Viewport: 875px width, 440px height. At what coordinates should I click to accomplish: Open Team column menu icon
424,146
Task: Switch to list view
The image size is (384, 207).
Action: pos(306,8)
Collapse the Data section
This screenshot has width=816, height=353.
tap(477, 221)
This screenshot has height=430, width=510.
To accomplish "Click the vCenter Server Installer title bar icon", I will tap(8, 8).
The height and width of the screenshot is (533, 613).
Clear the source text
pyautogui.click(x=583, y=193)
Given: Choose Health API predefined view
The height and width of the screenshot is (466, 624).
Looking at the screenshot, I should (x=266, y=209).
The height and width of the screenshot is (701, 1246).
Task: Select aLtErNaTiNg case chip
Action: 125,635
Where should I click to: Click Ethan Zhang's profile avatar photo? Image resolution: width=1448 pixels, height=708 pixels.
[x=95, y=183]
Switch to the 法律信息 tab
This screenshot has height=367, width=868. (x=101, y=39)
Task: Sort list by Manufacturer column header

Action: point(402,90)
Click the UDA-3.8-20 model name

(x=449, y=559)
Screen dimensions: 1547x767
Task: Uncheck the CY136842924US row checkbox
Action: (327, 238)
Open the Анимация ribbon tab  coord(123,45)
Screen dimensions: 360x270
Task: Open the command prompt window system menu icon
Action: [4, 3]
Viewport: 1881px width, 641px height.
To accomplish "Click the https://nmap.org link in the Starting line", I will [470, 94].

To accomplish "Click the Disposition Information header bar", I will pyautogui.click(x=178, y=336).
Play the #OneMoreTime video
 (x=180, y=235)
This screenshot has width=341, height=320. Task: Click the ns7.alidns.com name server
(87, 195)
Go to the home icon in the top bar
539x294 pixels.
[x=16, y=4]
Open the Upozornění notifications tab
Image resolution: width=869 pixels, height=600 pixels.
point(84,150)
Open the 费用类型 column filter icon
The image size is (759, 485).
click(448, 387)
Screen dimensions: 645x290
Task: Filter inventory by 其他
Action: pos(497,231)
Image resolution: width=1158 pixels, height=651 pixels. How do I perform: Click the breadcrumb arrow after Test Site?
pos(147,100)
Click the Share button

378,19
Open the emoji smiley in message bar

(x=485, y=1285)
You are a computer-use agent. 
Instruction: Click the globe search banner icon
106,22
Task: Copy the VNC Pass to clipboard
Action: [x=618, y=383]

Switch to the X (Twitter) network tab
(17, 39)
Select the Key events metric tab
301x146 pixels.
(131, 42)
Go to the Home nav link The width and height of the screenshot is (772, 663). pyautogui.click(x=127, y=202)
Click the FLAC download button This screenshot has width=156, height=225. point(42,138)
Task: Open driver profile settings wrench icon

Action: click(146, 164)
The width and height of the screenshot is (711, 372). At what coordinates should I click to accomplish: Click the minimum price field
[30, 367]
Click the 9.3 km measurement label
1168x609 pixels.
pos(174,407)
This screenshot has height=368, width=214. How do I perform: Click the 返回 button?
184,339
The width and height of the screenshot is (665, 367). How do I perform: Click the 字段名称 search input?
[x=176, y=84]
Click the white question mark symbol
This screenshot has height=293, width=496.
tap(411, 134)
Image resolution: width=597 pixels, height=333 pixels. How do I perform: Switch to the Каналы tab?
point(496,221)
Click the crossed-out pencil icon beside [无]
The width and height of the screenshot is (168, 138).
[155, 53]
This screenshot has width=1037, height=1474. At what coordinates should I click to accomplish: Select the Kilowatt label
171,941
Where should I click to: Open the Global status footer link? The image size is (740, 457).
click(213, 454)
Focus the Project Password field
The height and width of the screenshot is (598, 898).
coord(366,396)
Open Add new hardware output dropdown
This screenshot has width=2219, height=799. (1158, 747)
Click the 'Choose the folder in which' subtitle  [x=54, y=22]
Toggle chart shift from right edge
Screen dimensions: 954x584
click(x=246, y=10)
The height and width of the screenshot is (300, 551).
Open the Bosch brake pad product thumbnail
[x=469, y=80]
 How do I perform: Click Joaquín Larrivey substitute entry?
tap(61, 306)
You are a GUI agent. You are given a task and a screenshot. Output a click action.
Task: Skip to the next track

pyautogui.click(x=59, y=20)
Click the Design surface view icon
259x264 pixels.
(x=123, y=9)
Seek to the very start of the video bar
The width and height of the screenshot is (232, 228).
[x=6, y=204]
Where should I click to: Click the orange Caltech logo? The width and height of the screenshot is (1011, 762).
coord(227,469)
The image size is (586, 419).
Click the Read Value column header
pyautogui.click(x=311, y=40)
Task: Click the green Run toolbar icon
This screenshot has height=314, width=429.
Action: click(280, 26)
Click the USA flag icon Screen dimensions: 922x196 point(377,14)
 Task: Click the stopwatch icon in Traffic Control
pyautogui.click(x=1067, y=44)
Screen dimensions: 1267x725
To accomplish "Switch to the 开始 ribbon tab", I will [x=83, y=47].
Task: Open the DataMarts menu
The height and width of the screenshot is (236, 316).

■ ■ ■

### WHAT THE TASK ASKS
Filter the entries above down to the lines containing the word "agent".

### YOUR SOLUTION
You are a computer-use agent. 
You are a GUI agent. You are given a task and a screenshot. Output a click action.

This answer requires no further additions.